Tom - this is just my experience, and as always, just my 0.02.
When I have rebuilt/restored/refinished wooden chairs as part of a job (I usually get the damn chairs if I do a table refinish) I have had problems with ALL of my adhesives sticking from one time to the next.
At this point, when I have dowels to repair that are no longer performing, I do different things to them depending on where they are on the chair.
If in the seat area, I saw them off completely and drill new holes and use new dowels, the largest ones I can fit in. If I need a special size of dowel, I turn them out on my lathe, and put striations on them with a pocket knife, or if I have a lot I spiral the striations on the lathes while the dowel stock is mounted between centers. I can never find 1/2" dowels when I need them.
If I am repairing a splat, I drill the holes out as well and put in a new dowel. If the dowel is seen I carefully fit it in and stain it to match. It will be seen regardless, so I really don't make a lot of effort to hide the dowel. In some cases, I have added dowels that show where there were none before to pin the splat in place. The folks were pleased with the results. This of course, was not done to a priceless antique.
If I am dealing with a spreader, I drill out the holes in the legs, and sand the spreader adhesion area clean with 80 grit. I thicken the epoxy with micro balloons if I have them, with wood flour if I don't. Behind leg, out of site, I pin them with a 18 ga. brad after gluing and clamping.
I have found in my experience that the reason that glues (practically all of them are at least pretty good these days!) don't stick is residue in the area to be adhered.
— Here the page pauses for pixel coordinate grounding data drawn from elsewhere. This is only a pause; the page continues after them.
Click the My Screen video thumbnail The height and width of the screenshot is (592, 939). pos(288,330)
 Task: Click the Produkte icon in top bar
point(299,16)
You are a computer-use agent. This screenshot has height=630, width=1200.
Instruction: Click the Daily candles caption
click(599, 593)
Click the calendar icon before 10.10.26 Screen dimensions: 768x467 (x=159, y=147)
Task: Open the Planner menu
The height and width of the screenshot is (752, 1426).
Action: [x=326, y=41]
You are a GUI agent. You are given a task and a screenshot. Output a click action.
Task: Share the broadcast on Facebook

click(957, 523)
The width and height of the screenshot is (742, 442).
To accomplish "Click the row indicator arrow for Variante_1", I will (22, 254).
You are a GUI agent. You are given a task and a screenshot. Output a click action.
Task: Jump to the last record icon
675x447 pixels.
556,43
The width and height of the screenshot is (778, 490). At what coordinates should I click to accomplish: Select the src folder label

With that in mind, that is why I drill out the dowels and holes. I sand out all holes with sandpaper on a small round stick, then clean them out with acetone.
If a joint has been in failure for a while, there is no telling what can work its way into the joint itself or mechanical holding devices. On chairs, I find food, dog/cat hair, Pledge, soapy cleaner residue, and all manner of filmy crap that prevents adhesion.
You know, Robert, this is one hell of a good precis on dealing with dowel failures in wood that is essentially sound. What I'm looking for is a filler that will work when the chair has continued to be used to the point that the dowel hole has blown out in two planes and the wood either needs to have a dutchman inserted, or it needs to have a filler solid enough to redrill the dowel hole and get back to business.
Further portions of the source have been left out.